Let $ABC$ be a triangle and let $D, E$ are points on its circumscribed circle, such that $D$ lies on arc $AB, E$ lies on arc $AC$ (smaller arcs) and $BD \parallel CE$ . Let the point F be the intersection of the lines $DA$ and $CE$, and the intersection of the lines $EA$ and $BD$ is $G$. Let $P$ be the second intersection of the circumscribed circles of $\vartriangle ABG$ and $\vartriangle ACF$. Prove that the line$ AP$ passes through the mid point of the side $BC$.

Let $m=\frac{-1+\sqrt{17}}{2}$. Let the polynomial $P(x)=a_nx^n+a_{n-1}x^{n-1}+...+a_1x+a_0$ is given, where $n$ is a positive integer, the coefficients $a_0,a_1,a_2,...,a_n$ are positive integers and $P(m) =2018$ . Prove that the sum $a_0+a_1+a_2+...+a_n$ is divisible by $2$ .

Determine every prime numbers $p$ and $q , p \le q$ for which $pq | (5^p - 2^ p )(7^q -2 ^q )$

Let $n \ge 2$ be a positive integer. A grasshopper is moving along the sides of an $n \times n$ square net, which is divided on $n^2$ unit squares. It moves so that а) in every $1 \times 1$ unit square of the net, it passes only through one side b) when it passes one side of $1 \times1$ unit square of the net, it jumps on a vertex on another arbitrary $1 \times 1$ unit square of the net, which does not have a side on which the grasshopper moved along. The grasshopper moves until the conditions can be fulfilled. What is the shortest and the longest path that the grasshopper can go through if it moves according to the condition of the problem? Calculate its length and draw it on the net.

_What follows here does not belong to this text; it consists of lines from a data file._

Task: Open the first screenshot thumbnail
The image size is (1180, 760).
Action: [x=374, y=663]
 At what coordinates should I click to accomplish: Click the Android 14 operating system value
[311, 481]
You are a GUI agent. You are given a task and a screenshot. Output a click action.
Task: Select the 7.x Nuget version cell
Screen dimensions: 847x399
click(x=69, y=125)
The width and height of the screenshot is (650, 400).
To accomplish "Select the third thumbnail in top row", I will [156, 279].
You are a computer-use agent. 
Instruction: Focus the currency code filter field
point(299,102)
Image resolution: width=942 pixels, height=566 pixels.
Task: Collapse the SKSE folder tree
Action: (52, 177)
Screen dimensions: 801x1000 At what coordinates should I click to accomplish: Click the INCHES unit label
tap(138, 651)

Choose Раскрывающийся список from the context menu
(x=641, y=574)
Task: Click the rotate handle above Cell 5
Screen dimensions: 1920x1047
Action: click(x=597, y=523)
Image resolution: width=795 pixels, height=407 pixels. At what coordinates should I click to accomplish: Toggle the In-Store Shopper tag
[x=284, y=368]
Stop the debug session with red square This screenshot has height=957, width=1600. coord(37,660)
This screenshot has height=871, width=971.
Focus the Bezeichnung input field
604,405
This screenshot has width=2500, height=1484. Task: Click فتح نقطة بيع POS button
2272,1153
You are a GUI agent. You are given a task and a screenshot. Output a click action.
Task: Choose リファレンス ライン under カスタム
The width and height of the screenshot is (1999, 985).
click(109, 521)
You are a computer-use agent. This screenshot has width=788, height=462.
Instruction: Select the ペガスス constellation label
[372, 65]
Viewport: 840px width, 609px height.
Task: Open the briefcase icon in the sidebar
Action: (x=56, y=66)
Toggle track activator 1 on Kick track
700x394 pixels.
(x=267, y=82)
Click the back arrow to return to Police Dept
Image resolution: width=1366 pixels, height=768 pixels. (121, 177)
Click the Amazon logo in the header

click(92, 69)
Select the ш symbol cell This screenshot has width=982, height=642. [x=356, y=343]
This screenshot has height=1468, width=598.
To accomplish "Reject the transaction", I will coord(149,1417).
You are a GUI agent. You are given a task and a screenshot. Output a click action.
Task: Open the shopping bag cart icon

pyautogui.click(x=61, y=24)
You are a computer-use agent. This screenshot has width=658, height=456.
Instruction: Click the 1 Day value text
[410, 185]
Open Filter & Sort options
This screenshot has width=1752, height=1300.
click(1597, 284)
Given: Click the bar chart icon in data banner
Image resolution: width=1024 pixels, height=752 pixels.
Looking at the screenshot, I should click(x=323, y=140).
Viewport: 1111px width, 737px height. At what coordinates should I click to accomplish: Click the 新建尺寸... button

Let $ABC$ be an acute triangle with $AB<AC<BC$ and let $D$ be a point on it's extension of $BC$ towards $C$. Circle $c_1$, with center $A$ and radius $AD$, intersects lines $AC,AB$ and $CB$ at points $E,F$, and $G$ respectively. Circumscribed circle $c_2$ of triangle $AFG$ intersects again lines $FE,BC,GE$ and $DF$ at points $J,H,H' $ and $J'$ respectively. Circumscribed circle $c_3$ of triangle $ADE$ intersects again lines $FE,BC,GE$ and $DF$ at points $I,K,K' $ and $I' $ respectively. Prove that the quadrilaterals $HIJK$ and $H'I'J'K '$ are cyclic and the centers of their circumscribed circles coincide. by Evangelos Psychas, Greece

Determine all functions $f:(0,\infty)\to\mathbb{R}$ satisfying $$\left(x+\frac{1}{x}\right)f(y)=f(xy)+f\left(\frac{y}{x}\right)$$for all $x,y>0$.

On two sheets of paper are written more than one positive integers. On the first paper $n$ numbers are written and on the second paper $m$ numbers are written. If one number is written on any of the papers then on the first paper is written also the sum of that number and $13$, and on the second paper the difference of that number and $23$. Calculate the value of $\frac{m}{n}$. .